If you want to mainly base your code on the .NET framework, I'd highly recommend IronPython vs Python.NET. IronPython is pretty much native .NET - so it just works great when integrating with other .NET langauges.
Python.NET is good if you want to just integrate one or two components from .NET into a standard python application.
There are notable differences when using IronPython - but most of them are fairly subtle. Python.NET uses the standard CPython runtime, so this Wiki page is a relevant discussion of the differences between the two implementations.
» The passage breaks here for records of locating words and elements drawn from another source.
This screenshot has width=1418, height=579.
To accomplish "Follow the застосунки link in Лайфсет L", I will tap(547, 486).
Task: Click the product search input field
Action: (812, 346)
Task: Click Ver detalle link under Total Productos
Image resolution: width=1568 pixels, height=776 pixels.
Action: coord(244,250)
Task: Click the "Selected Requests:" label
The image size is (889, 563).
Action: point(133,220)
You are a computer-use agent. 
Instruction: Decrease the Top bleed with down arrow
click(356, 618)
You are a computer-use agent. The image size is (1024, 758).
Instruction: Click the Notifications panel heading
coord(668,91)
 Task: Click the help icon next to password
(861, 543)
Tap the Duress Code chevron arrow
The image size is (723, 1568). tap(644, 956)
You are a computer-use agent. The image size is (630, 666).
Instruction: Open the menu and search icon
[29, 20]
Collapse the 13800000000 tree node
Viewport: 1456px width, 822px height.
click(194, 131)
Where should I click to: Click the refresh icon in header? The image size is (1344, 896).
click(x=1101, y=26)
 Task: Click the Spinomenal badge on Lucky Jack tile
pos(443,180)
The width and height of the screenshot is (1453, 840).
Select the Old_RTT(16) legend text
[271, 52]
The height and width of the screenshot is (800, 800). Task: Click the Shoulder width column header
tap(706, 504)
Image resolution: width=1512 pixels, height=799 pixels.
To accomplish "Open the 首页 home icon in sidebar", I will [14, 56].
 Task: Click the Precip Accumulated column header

The largest differences occur in the cost of exceptions - so some of the standard python libraries don't perform as well in IronPython due to their implementation.
IronPython is ".NET-native" -- so it will be preferable if you want to fully integrate your Python code with .NET all the way; Python.NET works with Classic Python, so it lets you keep your Python code's "arm's length" away from .NET proper. (Note that with this code you can actually use extensions written for CPython from your IronPython code, so that's not a discriminating condition any more).
IronPython comes from Microsoft, so I would go with my gut and use that one first since you have to assume it will play nicer with other MSFT technologies.
While agreeing with the answers given by Reed Copsey and Alex Martelli, I'd like to point out one further difference - the Global Interpreter Lock (GIL). While IronPython doesn't have the limitations of the GIL, CPython does - so it would appear that for those applications where the GIL is a bottleneck, say in certain multicore scenarios, IronPython has an advantage over Python.NET.
From the Python.NET documentation:
Important Note for embedders: Python
is not free-threaded and uses a global
interpreter lock to allow
multi-threaded applications to
interact safely with the Python
interpreter. Much more information
about this is available in the Python
C API documentation on the
www.python.org Website.
When embedding Python in a managed
application, you have to manage the
GIL in just the same way you would
when embedding Python in a C or C++
application.
Before interacting with any of the
objects or APIs provided by the
Python.Runtime namespace, calling code
must have acquired the Python global
interpreter lock by calling the
PythonEngine.AcquireLock method. The
only exception to this rule is the
PythonEngine.Initialize method, which
may be called at startup without
having acquired the GIL.
When finished using Python APIs,
managed code must call a corresponding
PythonEngine.ReleaseLock to release
the GIL and allow other threads to use
Python.
The AcquireLock and ReleaseLock
methods are thin wrappers over the
unmanaged PyGILState_Ensure and
PyGILState_Release functions from the
Python API, and the documentation for
those APIs applies to the managed
versions.
Another issue is IDE support. CPython probably has better IDE support at present than IronPython - so this may be a factor in the choosing of one over the other.
Ironpython is like C# in turn it relies on static prebuilt libraries while unlike C# is a dynamic language.
Cpython is like C++ like Ironpython is a dynamic language and has access to dynamic libraries which in turn translates to being forced to write everything.
Ironpython is faster than C# in certain areas but not faster than Cpython, however you can link Ironpython to any language thus over coming problems but then again you can do the same with Cpython.
A funny, simple and powerful language regardless what you choose!
Most of scientific and numerical Python libraries that rely on CPython C-API (numpy, scipy, matplotlib, pandas, cython, etc.) are working mostly under CPython, so in that case your best bet is pythonnet (other names - Python.NET and Python for .NET).
The same is true for CPython GUI bindings such as WxWidgets, PyQt/PySide, GTK, Kivy, etc., although both pythonnet and IronPython can use WPF and WinForms.
And finally IronPython does not fully support Python 3 yet.
In my company we used IronPython, but we were not satisfied with performances (mostly memory use - garbage collector was too slow) so we decided to switch to standard Python and integrate it with .Net using Zeroce-s ICE.
I mainly prefer Python for .NET, because IronPython is compiled as managed code, which can be easily decompiled (what I most hate), but with py2exe or pyinstaller you can compile Python with NET module as an unmanaged application.
Iron Python is basically Python 2.7 with integrated .net support it probably will never support Python 3. It loses out on C and Python libraries, however on the twist side has access to .net and can be extended with C#. So if you use C# already then Iron Python is a bonus.